TEXT=$(curl -s -X POST http://127.0.0.1:9998/vision/ocr \
  -H 'Content-Type: application/json' \
  -d "{ \"path\": \"$SHOT\" }" | jq -r '.text')

echo -n "$TEXT" | pbcopy
osascript -e 'display notification "Screen text copied to clipboard" with title "ToolPiper"'

Bind a hotkey to that command in Raycast's preferences. Press the hotkey, get the visible screen text copied to your clipboard. The whole flow runs locally.

How does push-to-talk dictation use this?

ToolPiper ships with built-in push-to-talk dictation that uses the same HTTP API path internally.

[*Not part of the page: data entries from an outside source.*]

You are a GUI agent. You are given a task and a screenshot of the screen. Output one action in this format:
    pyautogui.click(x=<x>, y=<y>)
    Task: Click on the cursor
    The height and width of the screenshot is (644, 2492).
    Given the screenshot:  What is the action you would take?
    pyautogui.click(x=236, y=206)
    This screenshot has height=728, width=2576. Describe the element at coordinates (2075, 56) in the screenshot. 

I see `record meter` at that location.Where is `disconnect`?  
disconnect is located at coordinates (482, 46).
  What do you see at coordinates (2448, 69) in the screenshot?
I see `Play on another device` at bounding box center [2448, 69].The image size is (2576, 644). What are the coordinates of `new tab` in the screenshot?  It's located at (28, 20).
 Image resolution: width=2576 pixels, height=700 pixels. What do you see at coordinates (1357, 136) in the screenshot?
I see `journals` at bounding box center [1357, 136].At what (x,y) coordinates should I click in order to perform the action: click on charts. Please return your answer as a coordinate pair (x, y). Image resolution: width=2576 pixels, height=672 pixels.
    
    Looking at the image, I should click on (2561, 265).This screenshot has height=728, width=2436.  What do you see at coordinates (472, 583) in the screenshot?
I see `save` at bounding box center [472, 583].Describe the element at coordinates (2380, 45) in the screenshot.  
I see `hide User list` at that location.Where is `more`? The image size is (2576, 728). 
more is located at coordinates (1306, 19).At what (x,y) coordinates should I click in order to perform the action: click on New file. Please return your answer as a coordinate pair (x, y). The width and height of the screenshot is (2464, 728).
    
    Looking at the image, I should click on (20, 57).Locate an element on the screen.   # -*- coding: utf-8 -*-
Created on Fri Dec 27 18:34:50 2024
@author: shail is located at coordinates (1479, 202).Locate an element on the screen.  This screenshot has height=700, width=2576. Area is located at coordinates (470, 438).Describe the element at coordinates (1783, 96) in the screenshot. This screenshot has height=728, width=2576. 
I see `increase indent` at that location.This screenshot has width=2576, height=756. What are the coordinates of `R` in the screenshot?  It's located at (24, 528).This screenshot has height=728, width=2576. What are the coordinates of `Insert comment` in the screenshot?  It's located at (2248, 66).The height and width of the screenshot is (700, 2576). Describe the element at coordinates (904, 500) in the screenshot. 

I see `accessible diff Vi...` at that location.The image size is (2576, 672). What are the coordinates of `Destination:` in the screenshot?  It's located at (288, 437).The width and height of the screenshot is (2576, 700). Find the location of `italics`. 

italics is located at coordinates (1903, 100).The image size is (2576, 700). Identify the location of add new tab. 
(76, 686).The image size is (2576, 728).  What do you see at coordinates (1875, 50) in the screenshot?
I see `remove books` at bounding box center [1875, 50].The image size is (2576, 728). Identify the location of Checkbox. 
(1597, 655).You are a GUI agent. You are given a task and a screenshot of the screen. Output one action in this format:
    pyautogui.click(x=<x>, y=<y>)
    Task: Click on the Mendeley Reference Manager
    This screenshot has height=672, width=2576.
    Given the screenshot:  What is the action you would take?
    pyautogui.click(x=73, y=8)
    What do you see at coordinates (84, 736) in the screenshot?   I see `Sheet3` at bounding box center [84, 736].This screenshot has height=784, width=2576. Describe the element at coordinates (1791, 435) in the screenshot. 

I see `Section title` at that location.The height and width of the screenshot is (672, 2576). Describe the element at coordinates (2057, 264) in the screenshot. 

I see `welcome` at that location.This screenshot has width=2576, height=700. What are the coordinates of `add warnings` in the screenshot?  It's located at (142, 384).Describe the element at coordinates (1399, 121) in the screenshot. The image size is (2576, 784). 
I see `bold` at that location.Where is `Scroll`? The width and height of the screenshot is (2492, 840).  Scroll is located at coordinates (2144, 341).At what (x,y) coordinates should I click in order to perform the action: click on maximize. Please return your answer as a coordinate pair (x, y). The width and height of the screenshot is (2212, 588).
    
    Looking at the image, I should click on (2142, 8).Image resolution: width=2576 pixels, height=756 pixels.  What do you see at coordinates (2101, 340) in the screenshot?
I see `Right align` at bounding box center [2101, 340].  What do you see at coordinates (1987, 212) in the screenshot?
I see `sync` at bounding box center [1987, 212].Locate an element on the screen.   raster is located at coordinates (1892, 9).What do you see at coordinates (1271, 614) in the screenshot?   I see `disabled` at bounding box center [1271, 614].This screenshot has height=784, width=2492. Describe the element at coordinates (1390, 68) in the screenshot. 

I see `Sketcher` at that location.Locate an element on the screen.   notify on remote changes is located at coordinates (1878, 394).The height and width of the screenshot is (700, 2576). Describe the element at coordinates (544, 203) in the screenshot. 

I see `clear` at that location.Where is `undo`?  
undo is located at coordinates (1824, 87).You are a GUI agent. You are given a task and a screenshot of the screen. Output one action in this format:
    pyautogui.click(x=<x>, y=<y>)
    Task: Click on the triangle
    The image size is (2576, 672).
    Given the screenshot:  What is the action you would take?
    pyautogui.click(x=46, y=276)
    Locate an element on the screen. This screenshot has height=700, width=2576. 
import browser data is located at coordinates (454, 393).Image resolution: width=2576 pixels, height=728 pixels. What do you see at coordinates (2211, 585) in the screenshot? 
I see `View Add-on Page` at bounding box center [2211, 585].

Holding the right Option key starts an audio recording. Releasing it stops the recording, transcribes through /audio/transcribe, and pastes the result wherever your cursor is.

The push-to-talk system is documented in ToolPiper's Preferences -> Push to Talk. Both the dictation hotkey (right Option by default) and the command hotkey (right Command by default) live there. You can change the modifiers, the minimum audio threshold, and the post-transcription behavior (paste, copy, or show).

The command hotkey is a more interesting variant. Hold right Command, speak a request, release. ToolPiper transcribes the audio, sends the text to the configured LLM along with the full MCP tool catalog, and the model decides which tools to call. Say "take a screenshot and tell me what's on screen" while holding right Command and a few seconds later you get a notification with the answer. All local, no cloud round-trip.

What if a Shortcut times out or fails?

The default timeout in Shortcuts' Get Contents of URL is generous, but long inference can still exceed it. For tools like chat against a large local model or video_render, expect 30+ seconds. If a Shortcut fails silently, check whether the underlying call returned an error.

Two debugging tactics:

  1. Test the curl command directly first. Run the same POST from Terminal with curl. If it works there, the issue is in Shortcuts' handling.
  2. Add error handling in the Shortcut. Use the If action on the response's error field. Show the error message in a notification. Most tool errors are surfaced as readable strings.

For complex workflows (multi-step chains, retry logic, error fan-out), consider writing a shell script instead and binding it to a hotkey. Shortcuts is excellent for short flows but starts to struggle as branching gets deep.